À caractère sexuel
Les hypertrucages sur X montrent le besoin de réglementation, selon des groupes
Par La Presse Canadienne
Des groupes de défense des femmes et des enfants soutiennent que la récente vague d'hypertrucages sexuels sur le réseau social X montre que le gouvernement doit créer un organisme de réglementation numérique.
Le Centre canadien de protection de l'enfance et le Fonds d'action et d'éducation juridique pour les femmes réclament tous deux la mise en place d'un organisme de réglementation numérique, similaire à celui proposé par le gouvernement libéral en 2024.

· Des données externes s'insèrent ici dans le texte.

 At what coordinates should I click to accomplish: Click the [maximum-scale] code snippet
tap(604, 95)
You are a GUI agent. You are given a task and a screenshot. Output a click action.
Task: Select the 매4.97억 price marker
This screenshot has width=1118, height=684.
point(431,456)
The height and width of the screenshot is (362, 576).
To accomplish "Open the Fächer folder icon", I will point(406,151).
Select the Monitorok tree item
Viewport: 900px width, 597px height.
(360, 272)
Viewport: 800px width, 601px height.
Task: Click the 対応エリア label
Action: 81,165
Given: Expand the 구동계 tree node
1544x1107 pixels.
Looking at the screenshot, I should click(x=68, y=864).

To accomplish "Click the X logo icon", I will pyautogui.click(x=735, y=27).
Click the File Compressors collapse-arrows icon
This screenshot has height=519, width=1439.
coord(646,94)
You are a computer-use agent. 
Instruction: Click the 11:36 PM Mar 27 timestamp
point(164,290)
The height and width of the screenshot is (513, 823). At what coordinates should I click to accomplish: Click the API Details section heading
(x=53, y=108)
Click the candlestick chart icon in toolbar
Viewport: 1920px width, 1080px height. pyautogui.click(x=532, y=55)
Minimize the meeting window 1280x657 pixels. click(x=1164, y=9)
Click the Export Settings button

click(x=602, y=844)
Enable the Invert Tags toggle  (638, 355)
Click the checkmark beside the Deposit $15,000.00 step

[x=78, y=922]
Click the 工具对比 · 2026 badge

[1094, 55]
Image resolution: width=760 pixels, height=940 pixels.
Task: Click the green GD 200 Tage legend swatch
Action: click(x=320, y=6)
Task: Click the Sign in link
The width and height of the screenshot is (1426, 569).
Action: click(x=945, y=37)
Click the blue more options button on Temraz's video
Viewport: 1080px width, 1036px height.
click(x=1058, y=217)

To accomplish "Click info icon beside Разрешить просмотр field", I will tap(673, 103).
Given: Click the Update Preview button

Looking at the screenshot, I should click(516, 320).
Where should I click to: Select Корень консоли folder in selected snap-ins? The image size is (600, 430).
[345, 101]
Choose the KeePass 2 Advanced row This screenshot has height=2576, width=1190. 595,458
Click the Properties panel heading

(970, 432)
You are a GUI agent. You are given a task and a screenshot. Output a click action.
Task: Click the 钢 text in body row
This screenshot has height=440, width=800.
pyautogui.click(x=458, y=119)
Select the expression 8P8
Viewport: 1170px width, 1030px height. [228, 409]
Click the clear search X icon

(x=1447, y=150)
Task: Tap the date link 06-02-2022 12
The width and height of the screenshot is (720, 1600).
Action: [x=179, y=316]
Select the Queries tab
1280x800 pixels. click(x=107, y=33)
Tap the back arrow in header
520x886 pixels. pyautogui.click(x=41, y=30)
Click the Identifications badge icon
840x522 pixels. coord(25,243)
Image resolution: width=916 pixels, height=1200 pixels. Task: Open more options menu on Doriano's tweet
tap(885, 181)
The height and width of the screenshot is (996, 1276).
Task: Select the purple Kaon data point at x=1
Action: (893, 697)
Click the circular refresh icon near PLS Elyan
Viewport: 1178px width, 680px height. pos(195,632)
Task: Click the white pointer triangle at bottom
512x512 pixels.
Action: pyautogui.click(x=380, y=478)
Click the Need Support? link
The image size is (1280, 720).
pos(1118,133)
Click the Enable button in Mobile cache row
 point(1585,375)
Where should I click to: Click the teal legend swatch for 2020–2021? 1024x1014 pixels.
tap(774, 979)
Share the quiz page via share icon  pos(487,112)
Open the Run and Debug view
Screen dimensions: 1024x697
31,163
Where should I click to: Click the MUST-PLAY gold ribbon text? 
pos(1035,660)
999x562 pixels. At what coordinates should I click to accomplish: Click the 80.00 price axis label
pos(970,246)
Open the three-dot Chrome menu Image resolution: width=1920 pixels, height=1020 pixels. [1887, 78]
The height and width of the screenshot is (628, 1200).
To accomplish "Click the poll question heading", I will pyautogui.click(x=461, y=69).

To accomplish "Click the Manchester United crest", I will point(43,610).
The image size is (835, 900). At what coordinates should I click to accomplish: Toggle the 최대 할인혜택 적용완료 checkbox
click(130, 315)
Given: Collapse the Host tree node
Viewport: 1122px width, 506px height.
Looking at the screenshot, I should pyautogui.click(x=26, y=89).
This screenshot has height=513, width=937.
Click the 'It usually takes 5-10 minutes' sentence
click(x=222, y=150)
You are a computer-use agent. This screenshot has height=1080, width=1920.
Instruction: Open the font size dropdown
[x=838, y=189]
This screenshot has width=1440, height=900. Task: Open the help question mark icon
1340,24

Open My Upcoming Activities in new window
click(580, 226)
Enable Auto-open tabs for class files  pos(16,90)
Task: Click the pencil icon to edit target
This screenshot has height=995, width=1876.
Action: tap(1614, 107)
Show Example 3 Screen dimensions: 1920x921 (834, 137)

Ces dernières semaines, la prolifération d'hypertrucages à caractère sexuel créés par l'agent conversationnel d'Elon Musk, Grok, a déclenché une vague de réactions négatives à l'échelle mondiale.
Le ministre de l'Intelligence artificielle et de l'Innovation numérique, Evan Solomon, a déclaré dimanche que le Canada n'envisageait pas d'interdire X; une idée qui a été évoquée au Royaume-Uni.
La décision de M. Solomon a été saluée par M. Musk sur X, qui a partagé un message à ce sujet et y a ajouté un drapeau canadien et une émoticône en forme de cœur.
Le gouvernement libéral a présenté un projet de loi visant à criminaliser les hypertrucages sexuels non consensuels à la fin de l'année dernière, mais les groupes estiment que cela ne suffit pas.